When we use any tool it can be controlled by interacting with the board, the wireless pad and mouse, or the on-screen keyboard. You are not tied to your computer. Any tool on your computer looks bigger on the board and the controls to the tool do too- and they work when you touch them on the board - very cool with the Digital Blue Camera tools for taking pictures, video and stop motion projects. See my first grade students from last year learning to use a video camera using the SMARTBoard on this video
During any given activity, students and I pass around the wireless tablet from anywhere in the room and I can interact with students and move around the room while still using my computer and board. If I am in the back of the lab and a student has a question that would help others too, you can control the board right where you are and stay by that student's side.
We use the multicolored pens to write for all to see and keep track of our new visitors on Clustr Map.
With software such as Graph Club, on the board students can drag their own marker (birthday cake, pet, vacation spot, pizza....) for the many graphs we create during the year. Students take turns typing the "story" that explains the graph with SMARTBoard's on-screen keyboard.

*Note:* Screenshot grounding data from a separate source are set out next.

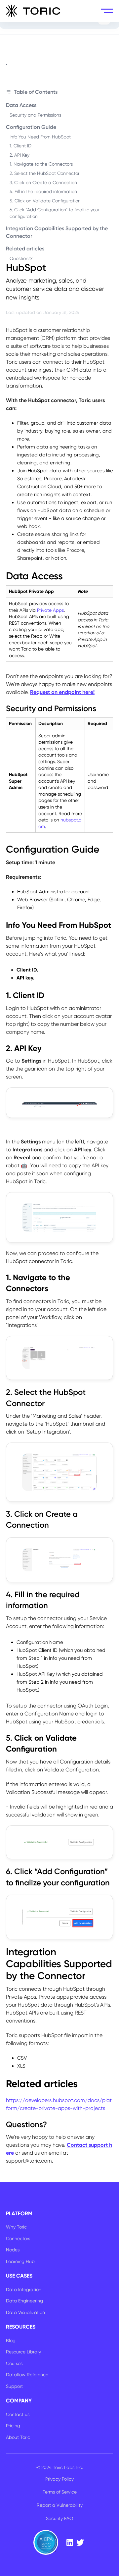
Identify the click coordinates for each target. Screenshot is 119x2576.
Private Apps (50, 610)
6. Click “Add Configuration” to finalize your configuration (54, 213)
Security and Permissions (35, 115)
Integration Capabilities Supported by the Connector (57, 232)
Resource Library (23, 2351)
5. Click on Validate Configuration (45, 200)
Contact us (17, 2414)
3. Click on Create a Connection (43, 182)
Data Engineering (24, 2300)
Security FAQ (59, 2518)
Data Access (21, 105)
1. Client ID (20, 145)
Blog (11, 2340)
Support (14, 2386)
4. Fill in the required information (43, 191)
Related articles (25, 248)
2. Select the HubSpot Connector (44, 173)
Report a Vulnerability (60, 2505)
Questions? (21, 258)
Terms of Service (60, 2492)
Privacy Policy (59, 2479)
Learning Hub (20, 2261)
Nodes (13, 2249)
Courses (14, 2363)
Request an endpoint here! (62, 692)
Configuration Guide (31, 127)
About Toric (18, 2437)
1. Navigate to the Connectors (41, 164)
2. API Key (19, 155)
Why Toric (16, 2227)
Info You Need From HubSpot (40, 136)
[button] (107, 11)
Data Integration (23, 2289)
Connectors (18, 2238)
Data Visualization (25, 2312)
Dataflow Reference (27, 2374)
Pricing (13, 2425)
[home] (33, 11)
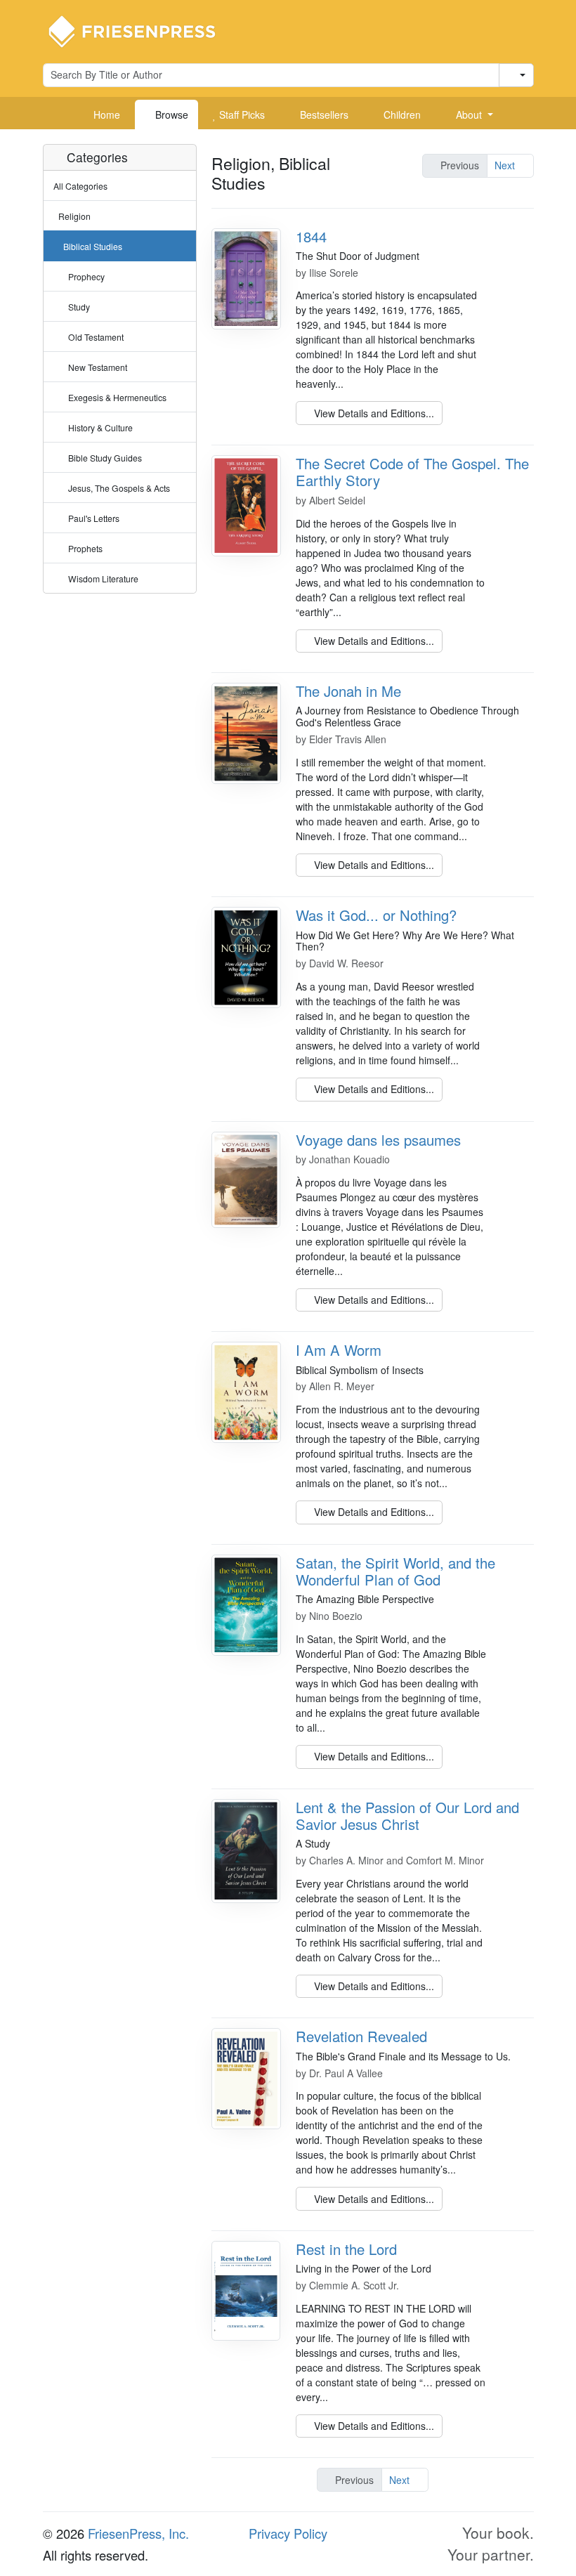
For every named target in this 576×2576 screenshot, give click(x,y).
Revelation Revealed (361, 2036)
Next (506, 165)
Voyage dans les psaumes (378, 1140)
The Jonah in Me (348, 691)
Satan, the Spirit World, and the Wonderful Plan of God (395, 1571)
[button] (469, 114)
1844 (311, 236)
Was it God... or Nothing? (376, 915)
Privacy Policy (288, 2533)
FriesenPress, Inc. (138, 2533)
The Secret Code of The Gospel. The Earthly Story (412, 471)
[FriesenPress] (141, 30)
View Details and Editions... (372, 413)
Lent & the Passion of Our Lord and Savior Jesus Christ (407, 1815)
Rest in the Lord (346, 2249)
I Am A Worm (338, 1350)
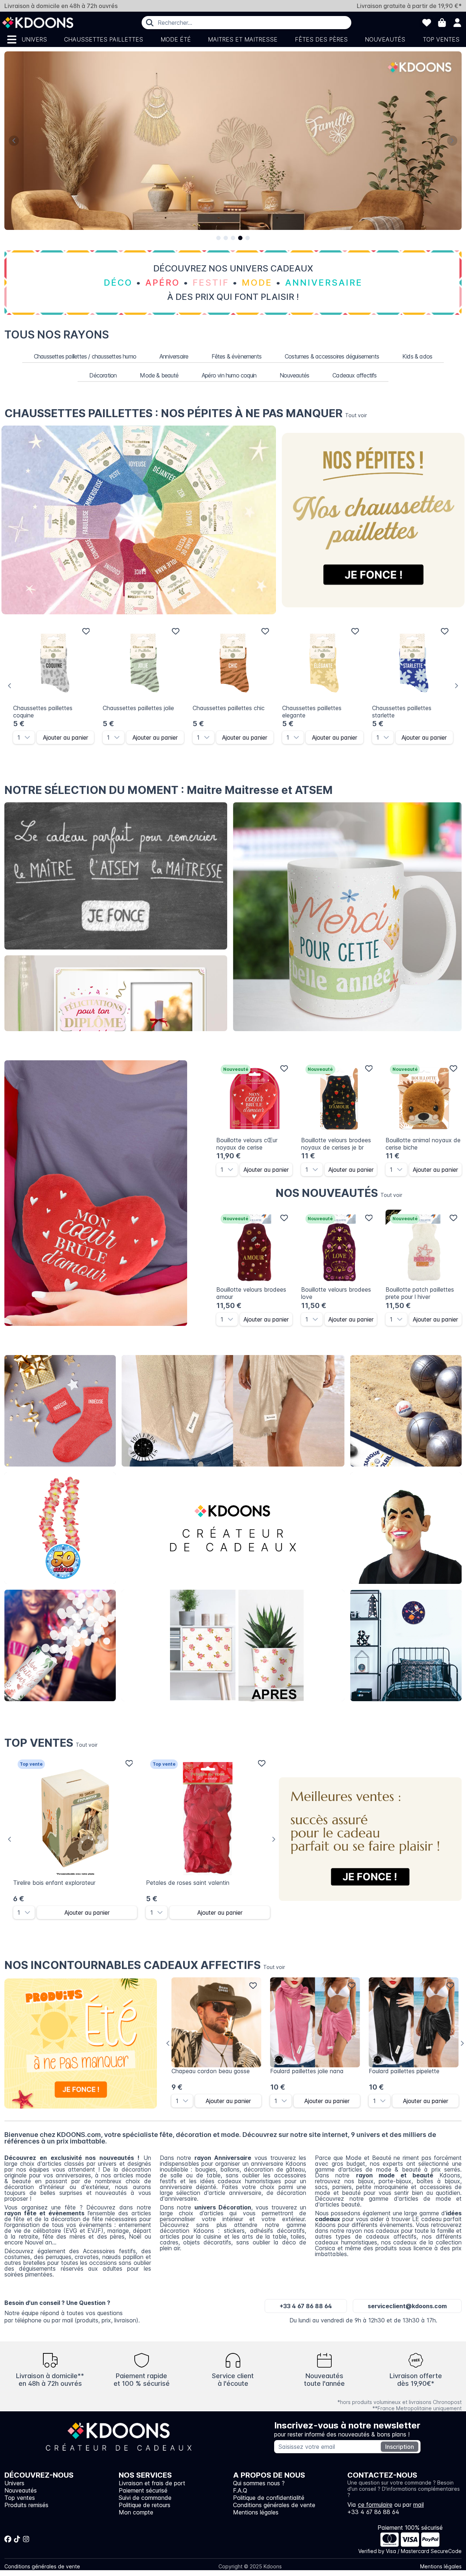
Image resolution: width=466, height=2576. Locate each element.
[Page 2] (226, 238)
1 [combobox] (18, 737)
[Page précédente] (14, 141)
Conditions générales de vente (274, 2505)
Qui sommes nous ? (259, 2483)
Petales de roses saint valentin (187, 1882)
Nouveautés (385, 39)
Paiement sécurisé (143, 2490)
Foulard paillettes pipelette (404, 2071)
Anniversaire (173, 356)
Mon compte (136, 2512)
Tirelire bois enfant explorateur (54, 1882)
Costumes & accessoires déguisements (332, 356)
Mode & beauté (159, 375)
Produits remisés (26, 2505)
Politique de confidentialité (268, 2497)
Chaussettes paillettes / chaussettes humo (85, 356)
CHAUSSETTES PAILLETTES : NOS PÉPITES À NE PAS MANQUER (185, 413)
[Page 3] (233, 238)
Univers (34, 39)
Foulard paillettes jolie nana (307, 2071)
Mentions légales (256, 2512)
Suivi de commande (145, 2497)
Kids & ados (417, 356)
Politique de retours (144, 2505)
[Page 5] (247, 238)
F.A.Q (240, 2490)
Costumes (406, 1528)
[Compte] (457, 22)
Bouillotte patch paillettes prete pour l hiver (420, 1293)
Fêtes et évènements (60, 1645)
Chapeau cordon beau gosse (210, 2071)
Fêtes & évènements (236, 356)
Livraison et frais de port (152, 2483)
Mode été (176, 39)
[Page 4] (240, 238)
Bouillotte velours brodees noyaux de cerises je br (336, 1143)
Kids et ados (406, 1645)
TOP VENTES (51, 1742)
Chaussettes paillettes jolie (138, 708)
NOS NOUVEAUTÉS (339, 1192)
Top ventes (441, 39)
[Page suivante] (452, 141)
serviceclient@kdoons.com (407, 2306)
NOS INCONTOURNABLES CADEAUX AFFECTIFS (144, 1965)
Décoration (102, 375)
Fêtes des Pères (321, 39)
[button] (29, 737)
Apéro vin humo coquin (229, 375)
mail (418, 2504)
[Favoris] (426, 22)
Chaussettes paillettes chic (229, 708)
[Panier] (442, 22)
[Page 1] (218, 238)
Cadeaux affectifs (354, 375)
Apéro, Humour (406, 1410)
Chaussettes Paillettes (103, 39)
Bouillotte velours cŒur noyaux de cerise (246, 1143)
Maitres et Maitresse (242, 39)
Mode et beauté (233, 1410)
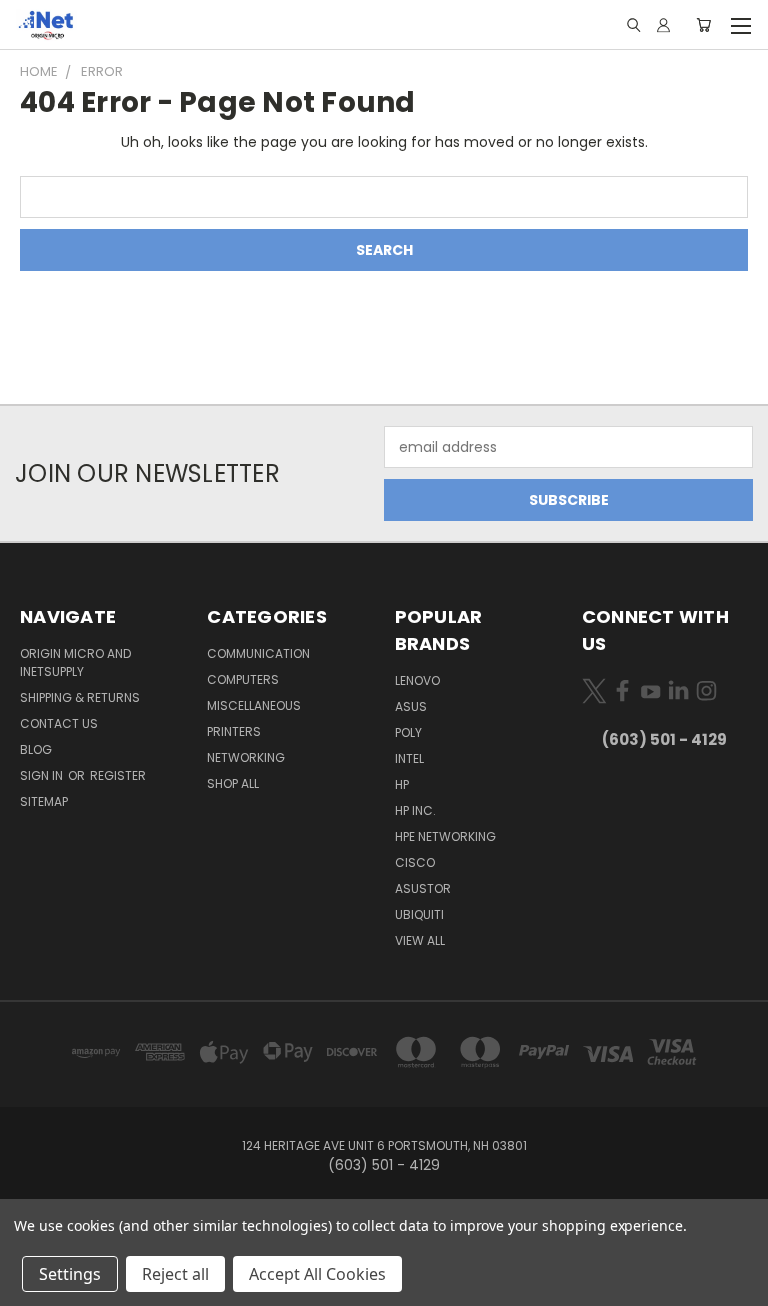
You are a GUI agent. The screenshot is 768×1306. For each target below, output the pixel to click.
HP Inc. (415, 810)
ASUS (411, 706)
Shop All (233, 783)
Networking (246, 757)
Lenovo (417, 680)
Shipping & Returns (80, 697)
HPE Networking (445, 836)
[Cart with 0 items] (703, 25)
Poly (408, 732)
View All (420, 940)
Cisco (415, 862)
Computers (243, 679)
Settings (70, 1274)
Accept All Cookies (317, 1274)
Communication (258, 653)
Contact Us (59, 723)
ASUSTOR (423, 888)
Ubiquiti (419, 914)
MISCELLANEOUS (254, 705)
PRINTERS (234, 731)
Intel (409, 758)
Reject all (175, 1274)
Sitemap (44, 801)
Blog (36, 749)
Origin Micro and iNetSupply (75, 662)
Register (118, 775)
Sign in (43, 775)
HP (402, 784)
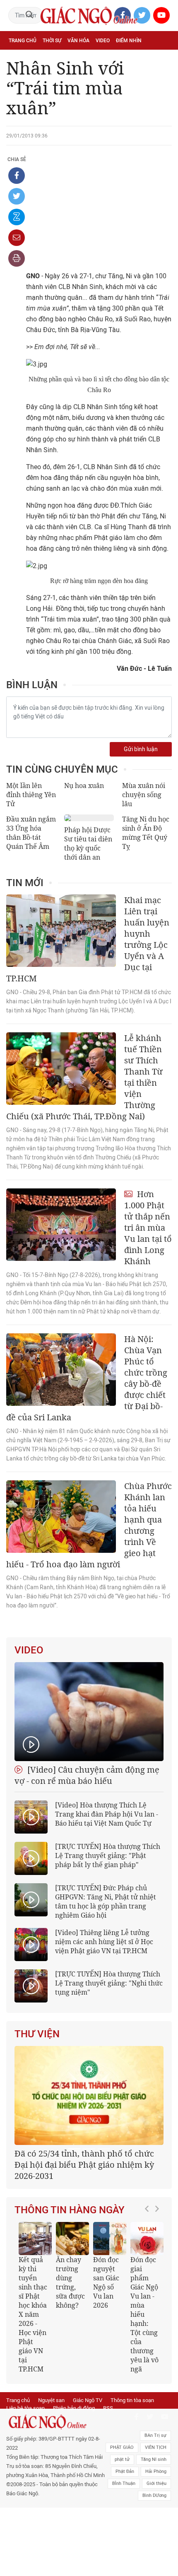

With Inspiration software students use the board to create graphic organizers for writing activities. they can touch the board and use pens for brainstorming ideas. See last year's 4th grade students in this activity on this video
For reviewing math facts, Kidspiration and the SMARTBoard make an efficient pair. One example: A student chooses a number for the center and we pull 10 shapes favorite shapes/images around it. The student then uses a pen and writes in the shapes the multiples of the center number with a SMARTBoard pen tool. THEN you edit/select all, you can change all the shapes - to another fun shape of choice (for example all sun shapes to all star shapes in a jiffy. We discovered how to do this in my after-school tutorial classes- they all love to practice math facts this way. It works with other operations and fact families too.
The new BETA interactive tools are very cool for creating lessons for any subject - check these out on the SMARTtech website. I created graphing lessons while experimenting with these tools. These are new and keeping me busy and motivated to do more.
Interactive boards are well worth every cent for keeping my teaching fresh and students engaged.
I'm with you Torsten! I start thinking how many class sets of good literature I could buy for $3,000... That said, I think they are very handy for interactive work, such as designing page layouts for a newspaper (recent project). You can move things around, reshape, revert to earlier views... So going beyond making things visible (smartboards or any old projection), making things malleable seems like the real benefit.
I am also questioning the use of interactive whiteboards in classrooms. If money was not an issue, I would think it would be great to add. Since money IS an issue, I question whether this is where we want to spend our funds for equipment and professional development and teachers' time. If our vision if for problem based learning where students work in collaborative groups to solve messy questions, there will be much much less direct instruction to the whole group. Are we better off spending monies on computers in the classrooms so students have quick access to resources as they work on solving their messy problems?